Identification of pathogenic or likely pathogenic variants in dominant disorders or their combinations in different alleles in recessive disorders are considered molecular confirmation of the clinical diagnosis. In these cases, family member testing can be used for risk stratification within the family. In the case of variants of uncertain significance (VUS), we do not recommend family member risk stratification based on the VUS result. Furthermore, in the case of VUS, we do not recommend the use of genetic information in patient management or genetic counselling.

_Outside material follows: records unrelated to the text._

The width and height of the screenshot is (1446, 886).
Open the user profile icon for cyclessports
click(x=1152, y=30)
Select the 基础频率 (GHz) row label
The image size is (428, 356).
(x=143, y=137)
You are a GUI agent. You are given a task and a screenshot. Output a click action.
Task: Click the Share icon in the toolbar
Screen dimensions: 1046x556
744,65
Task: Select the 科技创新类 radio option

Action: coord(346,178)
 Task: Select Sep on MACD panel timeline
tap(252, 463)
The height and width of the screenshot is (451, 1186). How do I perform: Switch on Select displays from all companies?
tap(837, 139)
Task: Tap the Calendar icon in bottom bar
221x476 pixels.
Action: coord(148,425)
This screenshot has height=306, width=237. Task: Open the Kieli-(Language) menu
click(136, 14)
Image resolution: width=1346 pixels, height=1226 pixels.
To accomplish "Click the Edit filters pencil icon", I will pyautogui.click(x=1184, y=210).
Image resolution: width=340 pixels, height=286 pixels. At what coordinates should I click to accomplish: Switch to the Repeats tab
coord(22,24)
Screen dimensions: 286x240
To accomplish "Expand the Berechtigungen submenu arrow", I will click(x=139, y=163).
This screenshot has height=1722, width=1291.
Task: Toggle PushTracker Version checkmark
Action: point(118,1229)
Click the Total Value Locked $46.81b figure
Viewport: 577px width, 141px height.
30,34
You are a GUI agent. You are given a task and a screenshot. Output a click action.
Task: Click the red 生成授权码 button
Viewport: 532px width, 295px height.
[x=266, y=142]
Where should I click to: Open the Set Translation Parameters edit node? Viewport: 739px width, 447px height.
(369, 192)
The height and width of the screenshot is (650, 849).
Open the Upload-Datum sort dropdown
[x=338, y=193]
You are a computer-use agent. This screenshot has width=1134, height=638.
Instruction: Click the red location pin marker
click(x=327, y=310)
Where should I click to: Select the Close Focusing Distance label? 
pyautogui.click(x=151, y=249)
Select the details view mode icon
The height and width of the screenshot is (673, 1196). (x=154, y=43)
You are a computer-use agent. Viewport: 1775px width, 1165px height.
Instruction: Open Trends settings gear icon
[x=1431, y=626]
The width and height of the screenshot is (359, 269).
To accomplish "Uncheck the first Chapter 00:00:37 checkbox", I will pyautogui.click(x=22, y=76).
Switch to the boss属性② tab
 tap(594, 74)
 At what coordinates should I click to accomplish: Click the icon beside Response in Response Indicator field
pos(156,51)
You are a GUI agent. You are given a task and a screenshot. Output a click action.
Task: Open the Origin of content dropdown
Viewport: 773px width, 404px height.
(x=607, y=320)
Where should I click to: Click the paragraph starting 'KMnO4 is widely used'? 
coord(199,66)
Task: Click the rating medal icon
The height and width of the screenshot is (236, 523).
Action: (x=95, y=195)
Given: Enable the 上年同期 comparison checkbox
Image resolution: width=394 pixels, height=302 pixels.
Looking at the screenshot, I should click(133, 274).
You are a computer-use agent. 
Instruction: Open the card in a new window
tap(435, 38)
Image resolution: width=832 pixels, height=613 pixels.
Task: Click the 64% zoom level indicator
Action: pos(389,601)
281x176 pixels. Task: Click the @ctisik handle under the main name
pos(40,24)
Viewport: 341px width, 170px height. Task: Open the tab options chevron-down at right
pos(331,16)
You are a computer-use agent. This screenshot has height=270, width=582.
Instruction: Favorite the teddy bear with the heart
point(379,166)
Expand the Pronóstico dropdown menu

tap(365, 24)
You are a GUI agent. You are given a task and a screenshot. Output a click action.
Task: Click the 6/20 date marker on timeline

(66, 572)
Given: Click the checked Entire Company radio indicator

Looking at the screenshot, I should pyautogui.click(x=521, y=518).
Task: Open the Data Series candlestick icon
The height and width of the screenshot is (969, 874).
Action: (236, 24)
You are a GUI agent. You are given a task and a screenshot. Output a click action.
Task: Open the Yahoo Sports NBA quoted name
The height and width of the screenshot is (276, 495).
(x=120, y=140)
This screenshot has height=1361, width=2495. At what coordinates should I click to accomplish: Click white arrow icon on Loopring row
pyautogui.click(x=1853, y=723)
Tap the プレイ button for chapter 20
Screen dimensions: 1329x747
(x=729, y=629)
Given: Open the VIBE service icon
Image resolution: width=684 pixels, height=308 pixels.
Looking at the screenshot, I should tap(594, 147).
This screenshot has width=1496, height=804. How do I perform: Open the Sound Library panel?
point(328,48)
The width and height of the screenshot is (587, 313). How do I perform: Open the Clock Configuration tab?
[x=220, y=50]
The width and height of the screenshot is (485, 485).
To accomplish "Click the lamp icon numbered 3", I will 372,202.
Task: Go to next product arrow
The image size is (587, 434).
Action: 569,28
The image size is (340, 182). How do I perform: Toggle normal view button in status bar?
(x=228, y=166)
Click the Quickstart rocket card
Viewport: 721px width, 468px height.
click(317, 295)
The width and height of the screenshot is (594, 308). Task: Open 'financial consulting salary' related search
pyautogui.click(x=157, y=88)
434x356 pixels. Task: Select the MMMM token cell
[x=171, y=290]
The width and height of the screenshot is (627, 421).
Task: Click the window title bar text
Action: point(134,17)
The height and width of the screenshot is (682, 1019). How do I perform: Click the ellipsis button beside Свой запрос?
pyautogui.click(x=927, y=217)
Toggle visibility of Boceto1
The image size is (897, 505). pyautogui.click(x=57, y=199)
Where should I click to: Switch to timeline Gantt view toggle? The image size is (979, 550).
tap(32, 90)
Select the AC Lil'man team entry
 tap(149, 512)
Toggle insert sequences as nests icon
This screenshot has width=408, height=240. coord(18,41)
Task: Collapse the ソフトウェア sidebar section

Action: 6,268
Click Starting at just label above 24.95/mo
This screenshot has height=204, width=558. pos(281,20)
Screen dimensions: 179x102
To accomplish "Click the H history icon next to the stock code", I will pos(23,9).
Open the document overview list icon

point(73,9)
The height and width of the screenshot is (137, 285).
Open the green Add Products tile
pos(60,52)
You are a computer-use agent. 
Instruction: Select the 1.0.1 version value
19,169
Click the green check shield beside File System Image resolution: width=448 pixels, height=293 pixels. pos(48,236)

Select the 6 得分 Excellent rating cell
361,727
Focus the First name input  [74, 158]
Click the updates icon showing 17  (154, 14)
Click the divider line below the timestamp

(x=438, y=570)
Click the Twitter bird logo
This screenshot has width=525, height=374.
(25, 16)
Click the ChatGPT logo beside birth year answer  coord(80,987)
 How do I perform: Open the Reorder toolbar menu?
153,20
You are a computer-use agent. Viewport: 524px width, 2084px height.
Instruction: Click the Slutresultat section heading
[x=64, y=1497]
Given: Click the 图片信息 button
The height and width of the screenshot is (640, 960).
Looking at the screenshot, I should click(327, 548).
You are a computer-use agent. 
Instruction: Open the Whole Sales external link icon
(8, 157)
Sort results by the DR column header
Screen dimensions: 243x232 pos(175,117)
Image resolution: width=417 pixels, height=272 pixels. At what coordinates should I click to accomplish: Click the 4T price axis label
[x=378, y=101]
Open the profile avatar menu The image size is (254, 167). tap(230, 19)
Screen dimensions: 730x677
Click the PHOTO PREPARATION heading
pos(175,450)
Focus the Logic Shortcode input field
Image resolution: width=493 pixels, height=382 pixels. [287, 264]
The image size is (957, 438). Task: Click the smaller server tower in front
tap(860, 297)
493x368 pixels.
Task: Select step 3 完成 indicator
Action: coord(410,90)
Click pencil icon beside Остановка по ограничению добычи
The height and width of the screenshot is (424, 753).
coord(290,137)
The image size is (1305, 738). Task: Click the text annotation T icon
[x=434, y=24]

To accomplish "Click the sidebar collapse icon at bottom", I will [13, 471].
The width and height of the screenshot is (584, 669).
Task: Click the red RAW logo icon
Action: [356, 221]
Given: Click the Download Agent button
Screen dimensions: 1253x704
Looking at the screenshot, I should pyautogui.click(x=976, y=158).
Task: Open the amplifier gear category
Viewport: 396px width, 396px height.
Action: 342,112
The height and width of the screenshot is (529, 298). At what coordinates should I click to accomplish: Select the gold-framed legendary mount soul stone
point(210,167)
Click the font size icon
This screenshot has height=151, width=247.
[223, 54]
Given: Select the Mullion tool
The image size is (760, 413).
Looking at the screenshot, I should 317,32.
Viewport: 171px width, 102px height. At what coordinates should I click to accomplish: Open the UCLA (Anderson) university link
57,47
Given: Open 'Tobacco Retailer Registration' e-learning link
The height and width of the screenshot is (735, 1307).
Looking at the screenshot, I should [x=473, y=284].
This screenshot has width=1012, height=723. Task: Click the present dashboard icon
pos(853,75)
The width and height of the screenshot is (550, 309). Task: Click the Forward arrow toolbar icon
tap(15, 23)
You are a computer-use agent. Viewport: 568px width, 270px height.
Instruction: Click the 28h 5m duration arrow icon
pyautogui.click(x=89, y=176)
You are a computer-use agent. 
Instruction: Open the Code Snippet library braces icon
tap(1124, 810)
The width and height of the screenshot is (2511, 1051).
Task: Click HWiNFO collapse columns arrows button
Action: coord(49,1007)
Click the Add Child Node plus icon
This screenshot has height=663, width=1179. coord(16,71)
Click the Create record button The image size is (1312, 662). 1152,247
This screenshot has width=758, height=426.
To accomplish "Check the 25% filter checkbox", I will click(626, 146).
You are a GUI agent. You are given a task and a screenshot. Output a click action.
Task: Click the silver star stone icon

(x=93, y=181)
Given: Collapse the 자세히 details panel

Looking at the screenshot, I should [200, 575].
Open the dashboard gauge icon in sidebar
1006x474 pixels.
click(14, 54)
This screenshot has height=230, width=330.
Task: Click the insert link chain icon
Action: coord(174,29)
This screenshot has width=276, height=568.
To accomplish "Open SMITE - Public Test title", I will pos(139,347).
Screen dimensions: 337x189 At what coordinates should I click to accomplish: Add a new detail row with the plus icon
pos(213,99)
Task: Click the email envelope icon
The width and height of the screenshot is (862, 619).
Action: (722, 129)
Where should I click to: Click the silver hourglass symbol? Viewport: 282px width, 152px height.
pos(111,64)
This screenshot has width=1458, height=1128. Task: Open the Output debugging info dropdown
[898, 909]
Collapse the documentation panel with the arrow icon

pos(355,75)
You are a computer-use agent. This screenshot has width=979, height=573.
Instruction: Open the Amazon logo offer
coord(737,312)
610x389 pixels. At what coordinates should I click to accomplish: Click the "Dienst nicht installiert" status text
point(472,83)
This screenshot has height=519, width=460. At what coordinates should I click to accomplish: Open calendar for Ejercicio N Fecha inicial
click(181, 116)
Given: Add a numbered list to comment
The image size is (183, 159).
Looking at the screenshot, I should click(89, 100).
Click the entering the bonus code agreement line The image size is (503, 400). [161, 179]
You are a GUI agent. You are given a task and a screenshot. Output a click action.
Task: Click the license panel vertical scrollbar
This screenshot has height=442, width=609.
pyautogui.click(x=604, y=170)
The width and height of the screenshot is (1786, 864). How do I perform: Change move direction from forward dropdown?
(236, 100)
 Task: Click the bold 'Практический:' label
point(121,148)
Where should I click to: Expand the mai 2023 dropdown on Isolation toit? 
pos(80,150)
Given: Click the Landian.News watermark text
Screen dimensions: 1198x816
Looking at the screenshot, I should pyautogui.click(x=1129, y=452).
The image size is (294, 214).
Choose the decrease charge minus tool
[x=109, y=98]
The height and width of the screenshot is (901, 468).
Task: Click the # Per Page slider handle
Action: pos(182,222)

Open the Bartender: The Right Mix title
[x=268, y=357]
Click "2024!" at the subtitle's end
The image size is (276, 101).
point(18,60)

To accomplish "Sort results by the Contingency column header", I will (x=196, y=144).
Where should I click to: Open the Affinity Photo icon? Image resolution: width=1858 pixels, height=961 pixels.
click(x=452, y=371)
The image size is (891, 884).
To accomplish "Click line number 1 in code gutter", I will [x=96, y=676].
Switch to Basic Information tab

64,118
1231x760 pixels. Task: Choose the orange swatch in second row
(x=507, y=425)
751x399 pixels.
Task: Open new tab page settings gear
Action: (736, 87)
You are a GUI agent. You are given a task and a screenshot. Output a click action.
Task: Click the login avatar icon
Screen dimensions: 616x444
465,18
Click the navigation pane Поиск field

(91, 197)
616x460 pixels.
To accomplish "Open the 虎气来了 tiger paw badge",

Our Clinical interpretation team analyses millions of variants from thousands of individuals with rare diseases. Thus, our database, and our understanding of variants and related phenotypes, is growing by leaps and bounds. Our laboratories are therefore well positioned to re-classify previously reported variants as new information becomes available. If a variant previously reported by GHC Genetics is re-classified, our laboratories will issue a follow-up statement to the original ordering health care provider at no additional cost.